Canada’s Competition Bureau is digging deeper in its investigation of Apple over alleged anti-competition business practices in the country.
The investigation started at the end of last year right around the time that a former supply manager was sent to prison over his having leaked sensitive business information to organizations in Asia bidding for contracts. While the Competition Bureau had insisted at the time that there wasn’t any evidence of wrongdoing on Apple’s part, it proceeded to demand that Apple hand over documents relevant to the investigation.
Apple complied, giving the agency 46,000 apparently relevant files. They evidently weren’t enough, as now the Competition Bureau has asked the Federal Court to compel telecom providers to provide their own data on iPhone sales – which the Court has now ordered. Those providers include the country’s major oligopoly – Bell and Rogers – as well as smaller providers like Videotron.
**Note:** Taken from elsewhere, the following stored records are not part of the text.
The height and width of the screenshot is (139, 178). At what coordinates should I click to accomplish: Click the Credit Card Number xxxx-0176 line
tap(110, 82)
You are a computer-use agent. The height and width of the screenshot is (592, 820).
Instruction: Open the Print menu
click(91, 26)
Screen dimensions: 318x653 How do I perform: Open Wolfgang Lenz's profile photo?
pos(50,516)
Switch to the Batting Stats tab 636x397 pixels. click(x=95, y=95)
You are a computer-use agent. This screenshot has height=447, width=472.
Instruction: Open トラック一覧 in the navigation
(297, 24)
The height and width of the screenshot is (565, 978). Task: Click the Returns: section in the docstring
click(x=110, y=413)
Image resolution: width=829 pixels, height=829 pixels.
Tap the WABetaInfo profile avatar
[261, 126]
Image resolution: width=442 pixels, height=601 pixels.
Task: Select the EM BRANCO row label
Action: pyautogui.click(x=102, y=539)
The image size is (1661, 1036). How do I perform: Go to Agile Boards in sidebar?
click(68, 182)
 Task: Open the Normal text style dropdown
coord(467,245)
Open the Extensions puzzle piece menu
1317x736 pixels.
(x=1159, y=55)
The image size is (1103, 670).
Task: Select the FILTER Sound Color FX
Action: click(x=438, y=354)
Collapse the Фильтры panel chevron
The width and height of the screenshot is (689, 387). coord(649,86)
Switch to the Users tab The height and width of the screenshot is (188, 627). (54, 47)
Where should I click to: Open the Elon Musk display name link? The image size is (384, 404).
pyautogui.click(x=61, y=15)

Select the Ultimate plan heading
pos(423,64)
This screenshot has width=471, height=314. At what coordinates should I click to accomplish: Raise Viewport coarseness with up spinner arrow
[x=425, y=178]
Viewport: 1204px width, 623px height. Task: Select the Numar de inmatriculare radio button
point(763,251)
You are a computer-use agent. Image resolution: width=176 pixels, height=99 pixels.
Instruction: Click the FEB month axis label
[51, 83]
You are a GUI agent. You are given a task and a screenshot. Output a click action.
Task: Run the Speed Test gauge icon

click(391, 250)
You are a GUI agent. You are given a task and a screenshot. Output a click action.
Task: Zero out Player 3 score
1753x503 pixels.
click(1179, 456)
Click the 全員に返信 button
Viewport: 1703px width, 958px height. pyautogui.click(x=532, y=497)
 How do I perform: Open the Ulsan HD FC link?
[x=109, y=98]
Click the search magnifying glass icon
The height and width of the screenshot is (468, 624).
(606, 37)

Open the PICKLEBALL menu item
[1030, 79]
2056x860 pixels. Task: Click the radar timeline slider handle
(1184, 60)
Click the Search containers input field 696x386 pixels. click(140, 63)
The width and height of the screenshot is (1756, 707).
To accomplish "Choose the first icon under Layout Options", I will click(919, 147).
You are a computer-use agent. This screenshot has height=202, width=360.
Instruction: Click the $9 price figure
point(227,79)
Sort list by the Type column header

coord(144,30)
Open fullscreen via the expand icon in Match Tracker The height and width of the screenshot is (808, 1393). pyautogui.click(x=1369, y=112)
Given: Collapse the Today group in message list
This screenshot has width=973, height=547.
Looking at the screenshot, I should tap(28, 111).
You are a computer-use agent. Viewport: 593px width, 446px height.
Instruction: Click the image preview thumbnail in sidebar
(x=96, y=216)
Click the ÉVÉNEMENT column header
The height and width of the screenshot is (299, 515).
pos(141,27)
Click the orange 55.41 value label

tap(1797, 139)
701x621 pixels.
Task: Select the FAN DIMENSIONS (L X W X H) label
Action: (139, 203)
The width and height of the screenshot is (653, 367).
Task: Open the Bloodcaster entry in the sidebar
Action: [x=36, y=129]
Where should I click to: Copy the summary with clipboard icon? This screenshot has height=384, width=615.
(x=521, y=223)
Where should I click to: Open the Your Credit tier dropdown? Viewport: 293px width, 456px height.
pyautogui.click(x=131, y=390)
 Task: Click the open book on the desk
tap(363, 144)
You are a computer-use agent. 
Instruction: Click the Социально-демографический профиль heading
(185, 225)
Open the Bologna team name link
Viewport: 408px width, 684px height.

What the Competition Bureau is looking for is evidence that Apple pressured the wireless carriers to promote its own products at the expense of others, driving up the prices ultimately paid by consumers. Given that Apple has proven at times heavy-handed in how it deals with partners, and given the huge popularity of its technologically advanced mobile devices, it wouldn’t be a huge shock if such scheming were ultimately found to have taken place – though of course there is no publicly available evidence to that effect at this time.